I've a trait: When I talk I tend to go all over the place (I really mean it). That second part of my post wasn't really directed what I previously said, so I got a warning out of nothing :/ .

Yes, heuristics (which sounds less buzzwordy than ML) as an optimization technique. Simulated Annealing which did a a decent job at go (in the 2000s). I think they implemented over decition space (which in go overlaps a lot)... GAs could also be used, but i've not heard of that. There're statistical based methodologies too, but I've yet to dig into that. There're niches, thats all, I'm sure these things could take over (when a fitness/evaluation function could be available).

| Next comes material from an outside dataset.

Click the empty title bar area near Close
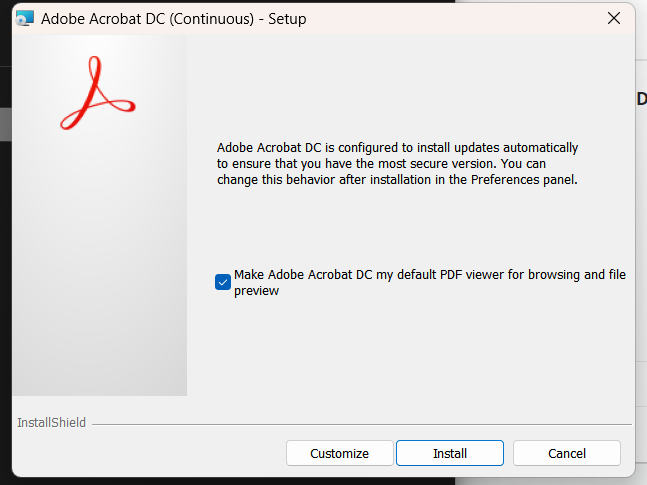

I really do not want to go through my "and this is why any sort of learning in game AI sucks all to hell" speech. I'm going to have to repeat it enough times at GDC in 2 weeks. *sigh*

Dave Mark - President and Lead Designer of Intrinsic Algorithm LLC
Professional consultant on game AI, mathematical modeling, simulation modeling
Co-founder and 10 year advisor of the GDC AI Summit
Author of the book, Behavioral Mathematics for Game AI
Blogs I write:
IA News - What's happening at IA | IA on AI - AI news and notes | Post-Play'em - Observations on AI of games I play

"Reducing the world to mathematical equations!"

I really do not want to go through my "and this is why any sort of learning in game AI sucks all to hell" speech. I'm going to have to repeat it enough times at GDC in 2 weeks. *sigh*


I'll state the big one: The behavior of NPCs in games should be optimized for things like how much fun the player has, or how engaged she is, or how convincing is the illusion that the agents are real. These are measures that are very hard to work with in machine learning.

For games where the measure of quality is somewhat objective (chess, go, etc.), machine learning is a reasonable approach; but that's not the kind of game we are usually concerned with in this forum.